For almost five years, Amra Ram of Bhorki village, nearly 30 km from Jhunjhunu, searched for suitable girls for his two sons. He could strike an alliance in the adjoining Dhamora village only after he agreed to marry off his two daughters in return with the brothers of the brides.

Such alliances have become a necessity, says Bhorki sarpanch Prahlad Singh Gill. “Ladkiya nahin hai. Jiske ghar me hai, woh baap raja hai, kuch bhi maang sakta hai (There are no girls. If there is one in a house, the father is like a king, he can demand anything).” Gill says in his 3,000-strong village, around 30 families did ‘Aata Saata’ marriage during the past two years.

The system has its own dynamics.

*An educated and beautiful girl is considered equal to two. So, this winter when Dharampal Chaudhary of Raghunathpura got his college-going daughter married to a family in the adjoining Indrapura, he got the two illiterate sisters of the groom in return as êibahusêr for his sons.

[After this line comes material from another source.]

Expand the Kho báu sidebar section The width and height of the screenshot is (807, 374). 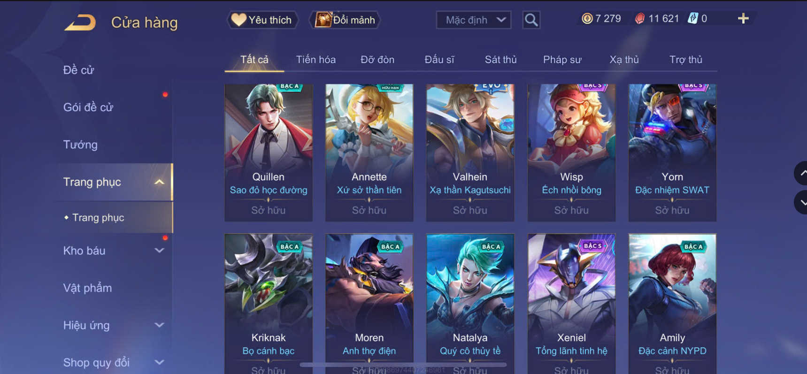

*Age is no bar. It does not matter if the girl is older than the boy, such choices are a luxury.

*A girl’s father who has a minor son postpones the daughter’s marriage till he can do an `Aata Saata’ for the siblings.

*Dowry is out. The grateful father of the groom usually offers to bear the entire expenditure on the marriage.

All-boys families-once among the most sought-after-are bearing the brunt of the social upheaval. Daulat Ram of Sheethal Village has three sons. This year the youngest of them turned 30-plus, but he or her brothers have hopes of getting married.

The reason: (not difficult to guess) there is no girl in the family.